30
by svrinai
part of zhkansas
...
"Elon...." Aneta terduduk memandang layar ponsel yang gelap dan masih terdengar suara keramaian di seberang sana. "Elon!"
Percuma, batin Aneta, membuatnya segera turun dari tempat tidur itu dan menyambar tasnya. Dia ingat detail lokasi Elon di mana. Dia ingin ke tempat itu tanpa pikir panjang.
"Aneta?"
Aneta berhenti saat mendengar suara Elon dari ponsel. Dia mengangkat ponselnya itu. Panggilan video belum berakhir. Elon sedang menjauhi dari kerumunan orang-orang.
"Lo ... nggak pa-pa, kan?" Suara Aneta bergetar dan sulit mengeluarkan kata-kata lagi.
"Gue nggak apa-apa. Nanti gue hubungin lo, ya?" pinta Elon. "Di sini kacau."
Aneta mengangguk-angguk meski Elon tak melihatnya.
"Kayaknya lo udah bisa nebak apa yang terjadi," kata Elon, lalu menghela napas menatap titik kejadian. "Anet, gue akan hubungi lo lagi.

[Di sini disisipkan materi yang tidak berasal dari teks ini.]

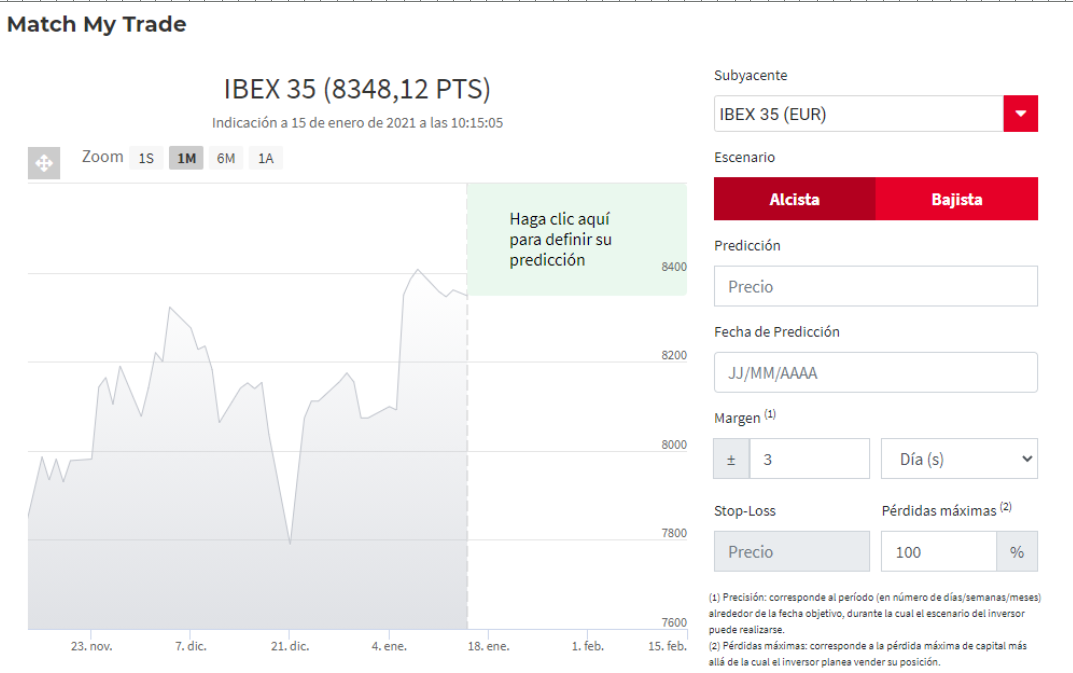
Task: Click the Match My Trade heading
Action: [96, 25]
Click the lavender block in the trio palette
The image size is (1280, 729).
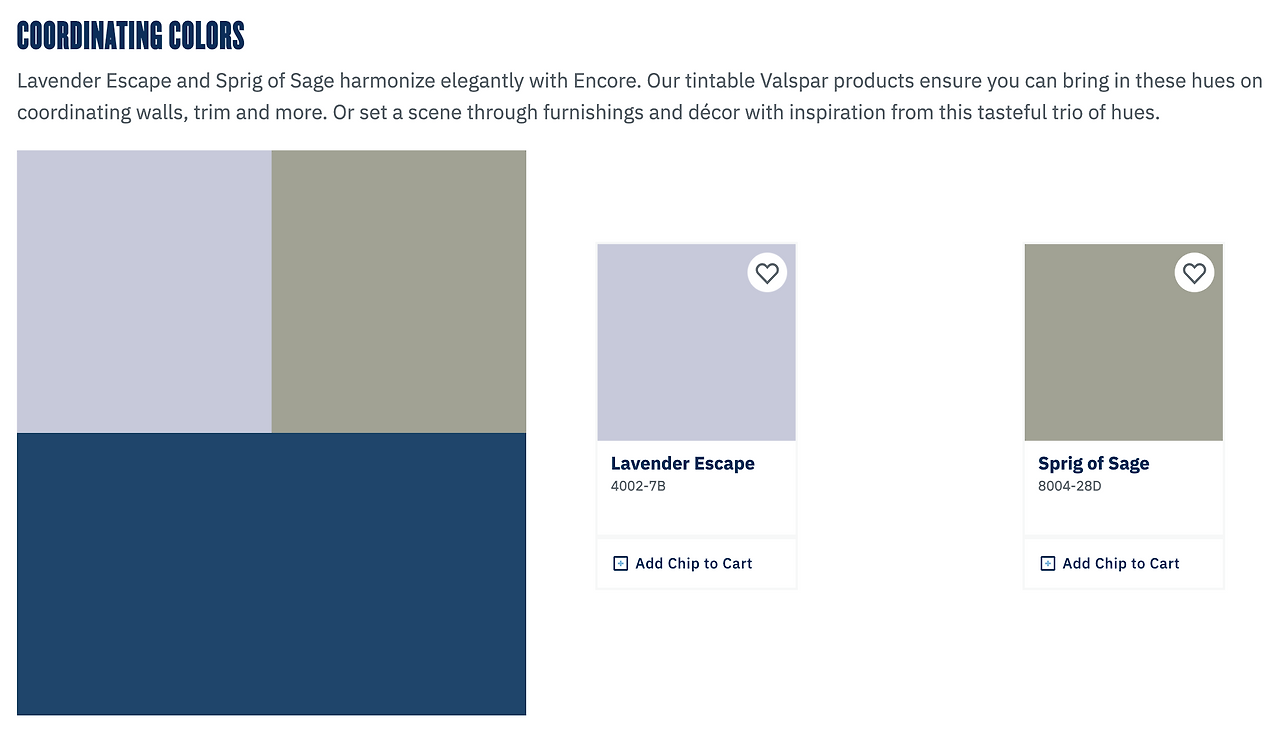pos(144,292)
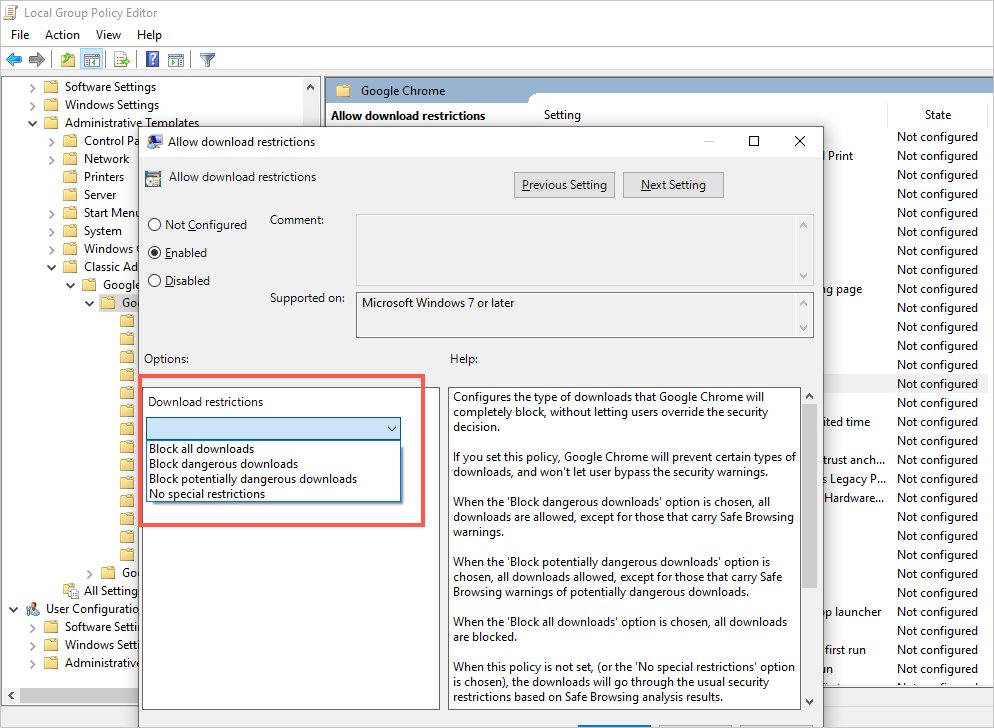Toggle Show/Hide Action Pane icon

pos(176,60)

Mungkin kalau gue udah di rumah. Tapi gue cuma bisa chat lo doang, soalnya handphone gue bakalan gue matiin habis ngasih tahu lo. Nggak apa-apa, ya?"

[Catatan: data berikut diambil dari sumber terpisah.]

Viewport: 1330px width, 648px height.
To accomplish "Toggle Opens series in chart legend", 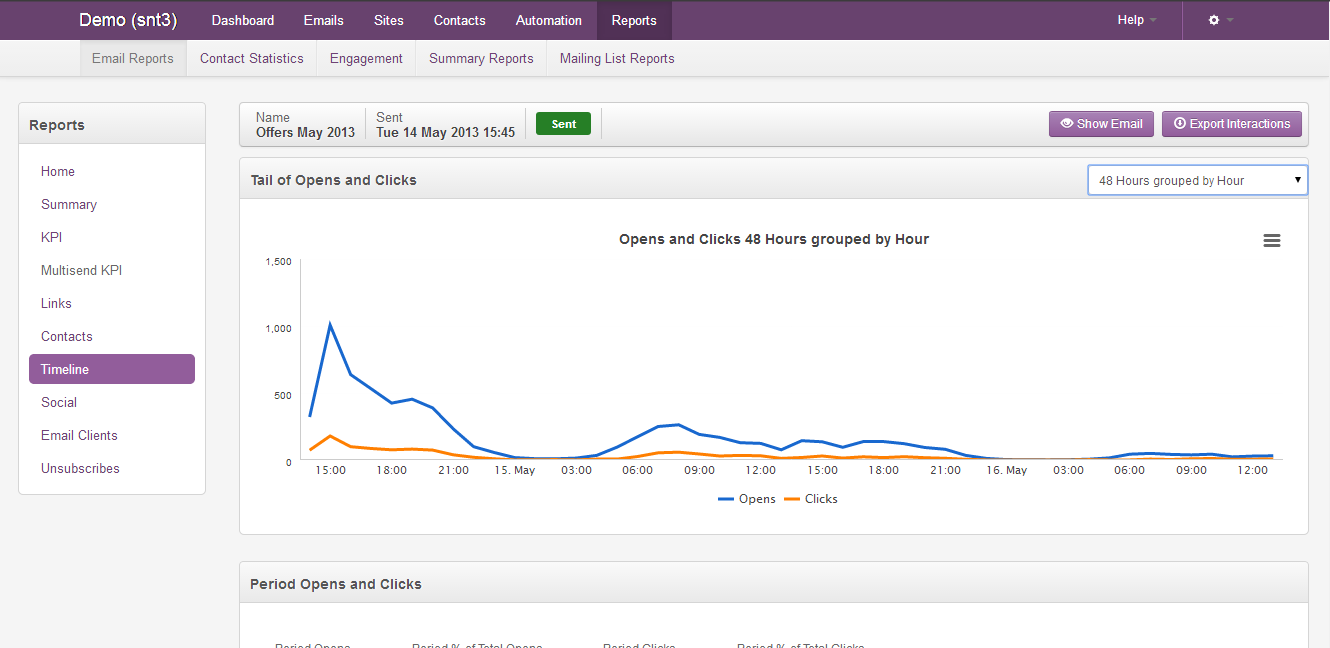I will coord(747,499).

"Iya, nggak apa-apa, kok. Yang penting lo pulang dengan selamat," balas Aneta. Dia tak mungkin bertanya tentang alasan Elon yang jarang menyalakan ponsel di rumahnya. "Hati-hati...," bisik Aneta.
"Iya, nggak usah khawatir pokoknya. Dadah." Lalu Elon mengakhiri panggilan video itu.
Aneta kembali ke kamarnya dengan lunglai. Dia menjatuhkan diri di tempat tidur setelah menaruh asal tasnya di lantai yang memang sejak awal dia seret. Cewek itu membuka berita internet, tetapi kemudian dia urungkan karena tak mungkin berita muncul secepat itu. Dibukanya grup kelas untuk sekadar meluangkan waktu luang atau mencari tahu mungkin saja ada informasi yang disampaikan ketua kelas. Tak ada apa-apa. Hanya percakapan beberapa cewek tentang webtoon tema kerajaan yang mereka baca dan menjadigenre mainstream akhir-akhir ini.
***
Kehebohan berlangsung seperti biasanya ketika bel pulang berbunyi. Bunyi kursi-kursi, teriakan kesenangan para murid, atau salam serentak dari para murid kepada sang guru. Semua sudah tak sabar untuk menjalankan aktivitas di luar jam sekolah.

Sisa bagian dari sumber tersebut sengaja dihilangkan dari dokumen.